I'm a stand your ground kinda guy.


----------



## aroundthehorn (Aug 29, 2010)

It's a great excuse to get drunk on a school night. So, I'm not going anywhere.


----------



## stevesmi (Mar 15, 2012)

cat 2 or higher is not gonna be fun to be a part of. if it hits directly the area as a 2 or higher I am gonna drive 50 miles north and get a hotel for the night. 

the good news is that it will move through fast. not gonna sit over the area for long


----------



## PompChaser315 (Feb 18, 2011)

Having just moved to Navarre a couple years ago from the east coast I really havent seen a hurricane here.. I live in HBTS just off of 98.. Am i looking at alot of flooding?


----------



## PompChaser315 (Feb 18, 2011)

Oh and my friggin generator is still in Jacksonville, great place for it I know...


----------



## jim t (Sep 30, 2007)

Depends... on the water, I'd leave.

Inland, do you have kids?
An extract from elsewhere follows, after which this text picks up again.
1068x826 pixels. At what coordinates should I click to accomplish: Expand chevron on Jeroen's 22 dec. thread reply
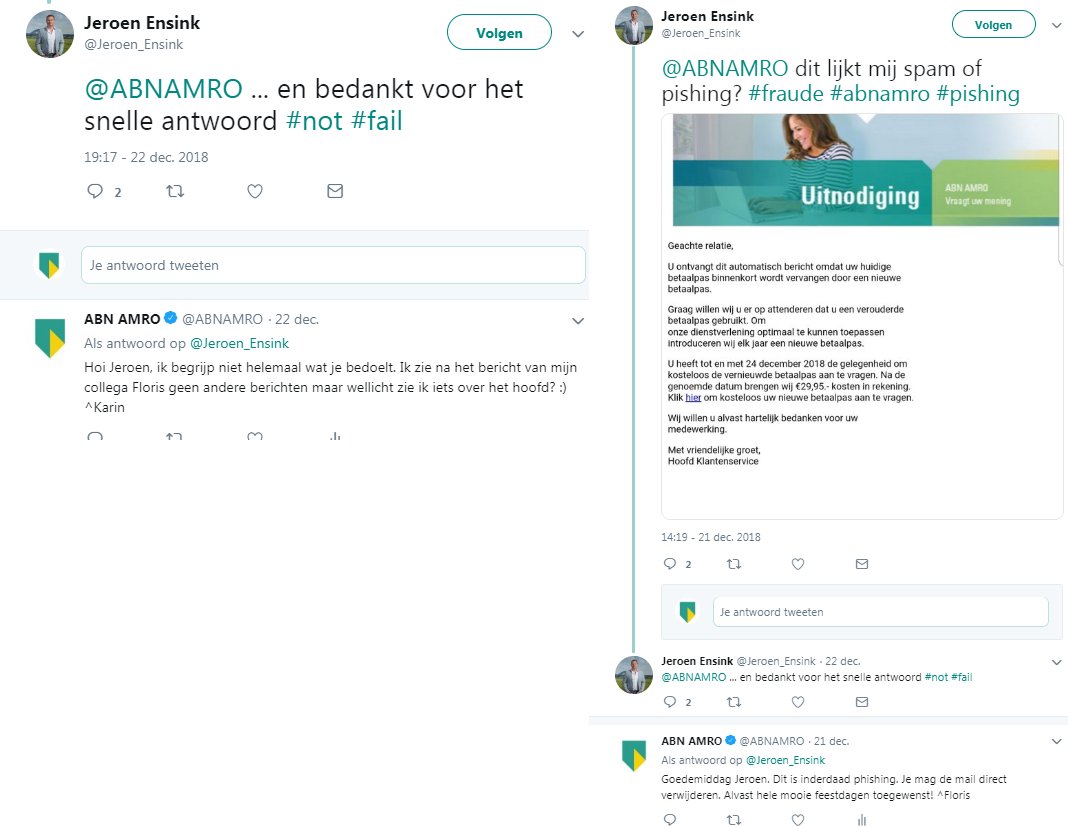pyautogui.click(x=1056, y=662)
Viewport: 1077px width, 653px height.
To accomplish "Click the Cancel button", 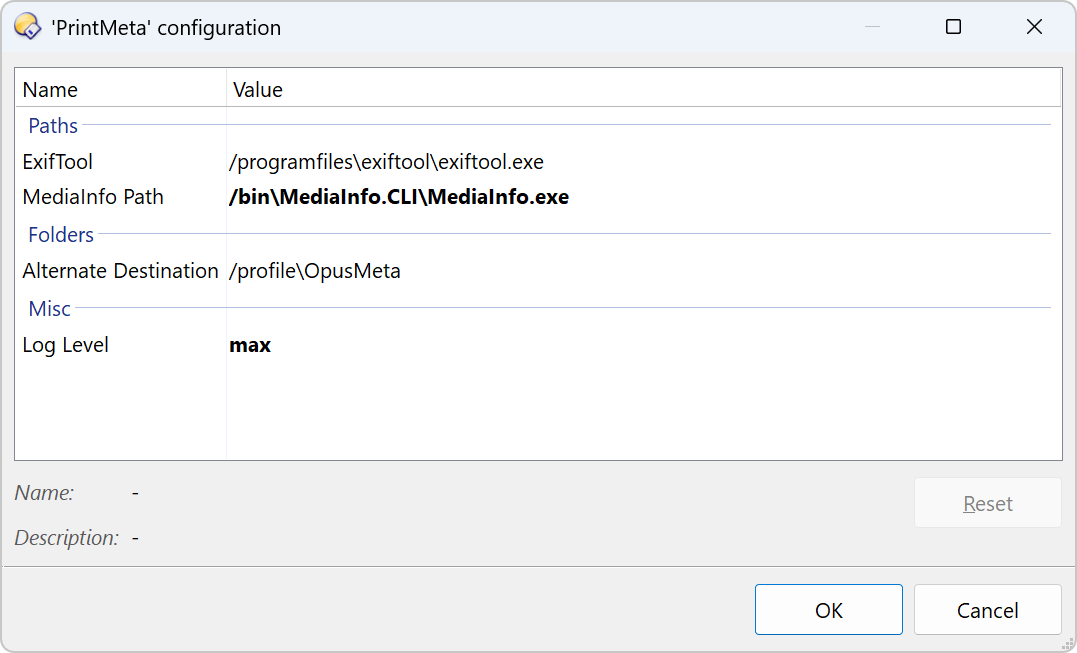I will (987, 610).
Sure guys talk about sleeping through a storm. But it can be pretty terrifying if you lose power and the wind is howling for hours at a time. Worst case... tornado, but those are rare in a hurricane.
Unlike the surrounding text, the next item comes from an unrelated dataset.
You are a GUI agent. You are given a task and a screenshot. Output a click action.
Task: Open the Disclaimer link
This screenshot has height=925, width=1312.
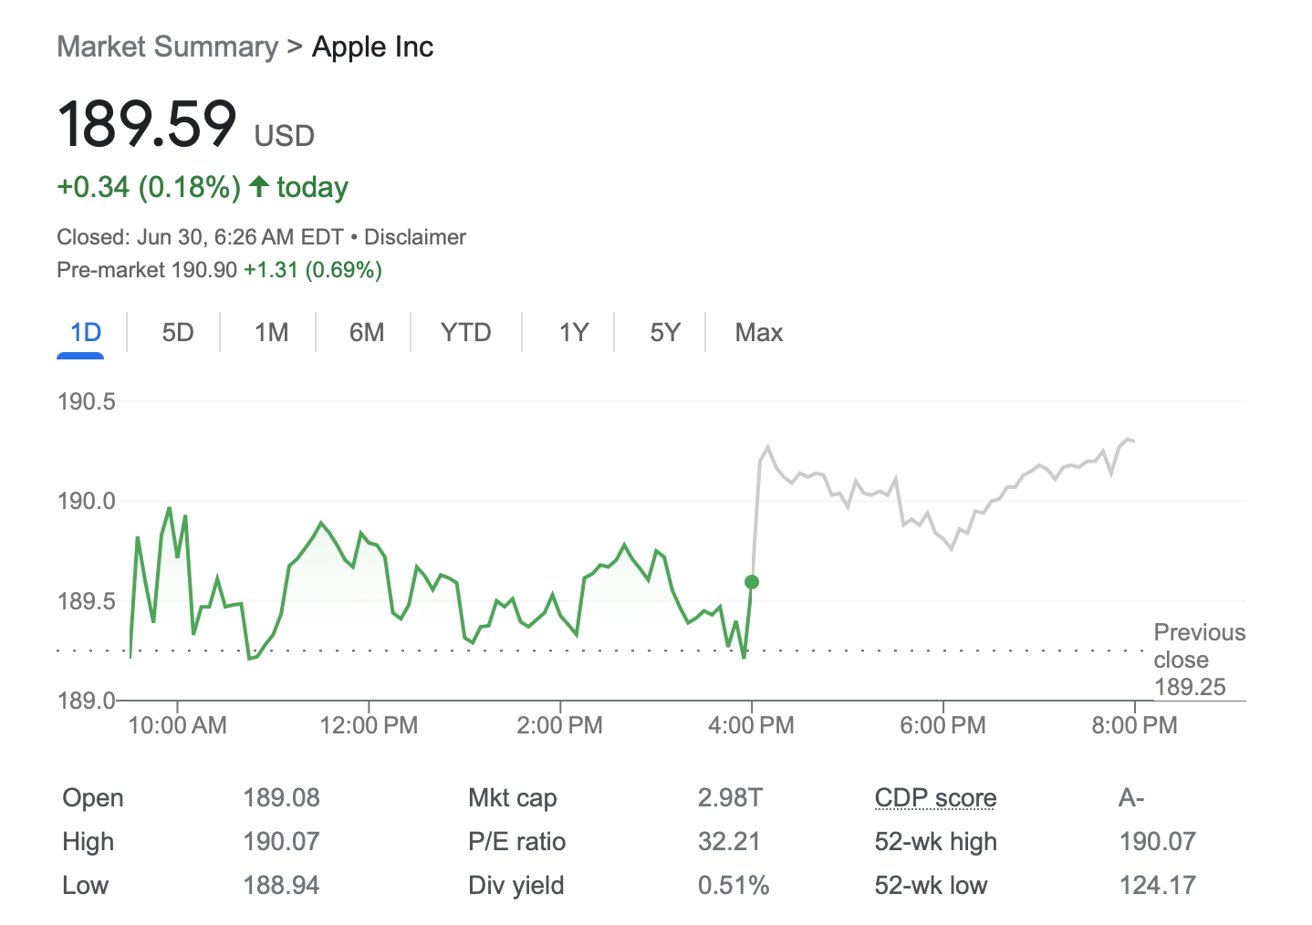(415, 237)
Otherwise it's a tree coming down on the house, or literally losing your roof (it blows off), though newer homes are built for that in smaller storms. But even losing shingles means it's gonna rain and rain hard IN your house. Yep water coming from the ceiling.

So newer house, newer roof, I might stick around. But even then it's SCARY, scarier for kids.

If you have family or friends north of I-10, I'd take the offer and evacuate.

Jim


----------



## Patriot (Jun 4, 2009)

Flood zones are public record. County or city records dept. A flood warning will also be issued and announced on news if it is a factor.

Navarre got hammered during Ivan. Surge came across 98. 

If your local emergency management is telling people to evacuate.....do it. Ditto on the comments of Jim T. 

Lots of "Hunker Down" folks die during these events. Listen to reason, listen to your local emergency management. BE SAFE.


----------



## FLSalomon (Oct 3, 2007)

It really depends on whether it passes to the west or the east. If it passes to the east, then we will on the NW quadrant - which is usually weaker and looking at north winds and less chance of flooding. If it passes to the west, the winds will be from the south pushing a lot of water. There will be a surge with waves on top of that. Tampa is expecting 5-7 feet of surge... 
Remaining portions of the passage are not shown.